[Dataset entries]
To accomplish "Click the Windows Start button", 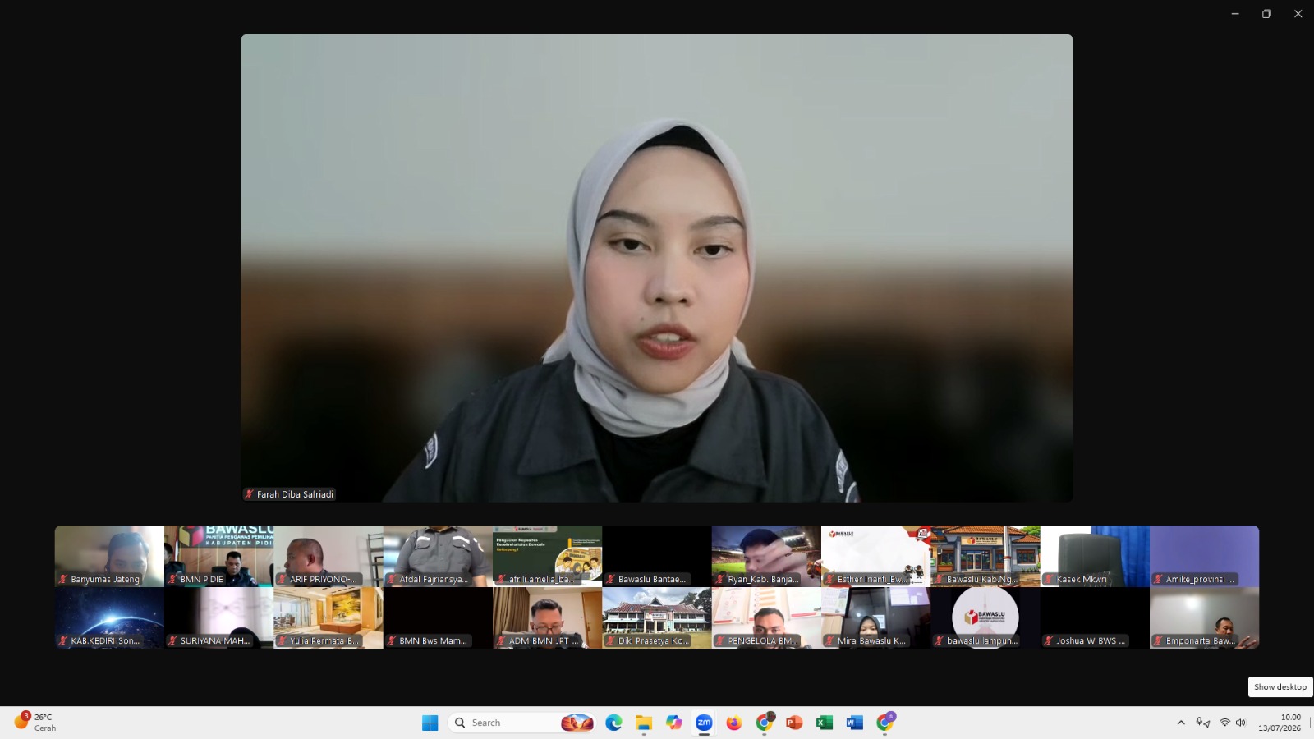I will (x=430, y=723).
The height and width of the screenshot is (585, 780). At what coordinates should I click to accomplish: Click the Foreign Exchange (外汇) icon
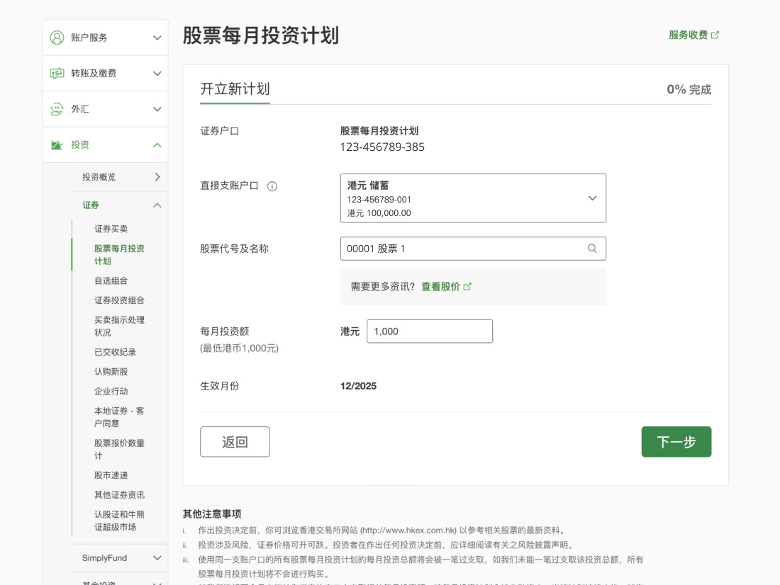pyautogui.click(x=57, y=109)
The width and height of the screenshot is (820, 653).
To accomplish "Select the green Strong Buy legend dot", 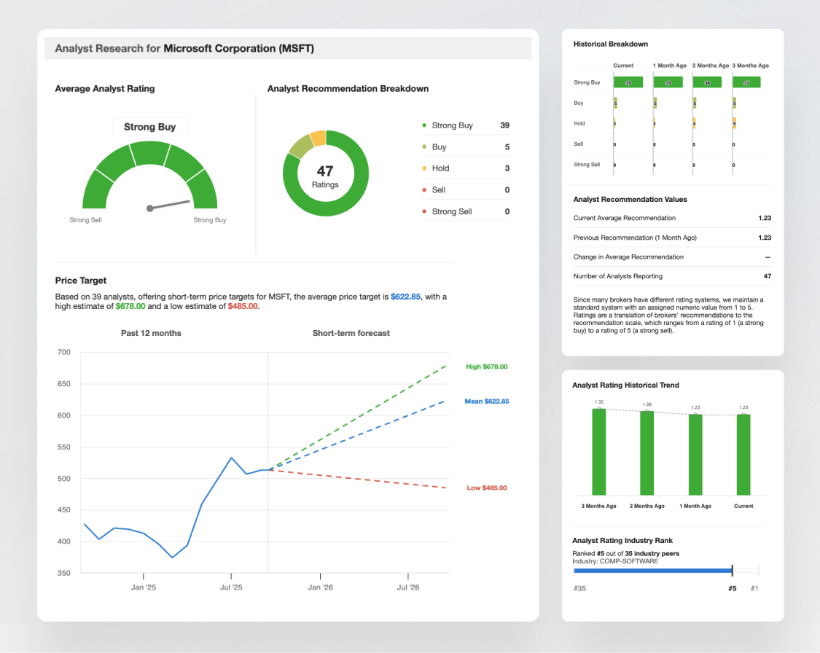I will pyautogui.click(x=424, y=125).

*What to do:* In the records above, find the line with "The height and" and the line with "The width and"; please transcribe exactly those two lines and all lines between them, omitting any picture.

*Exercise solution:*
The height and width of the screenshot is (585, 780). At what coordinates should I click to accomplish: Click the Foreign Exchange (外汇) icon
pyautogui.click(x=57, y=109)
The width and height of the screenshot is (820, 653).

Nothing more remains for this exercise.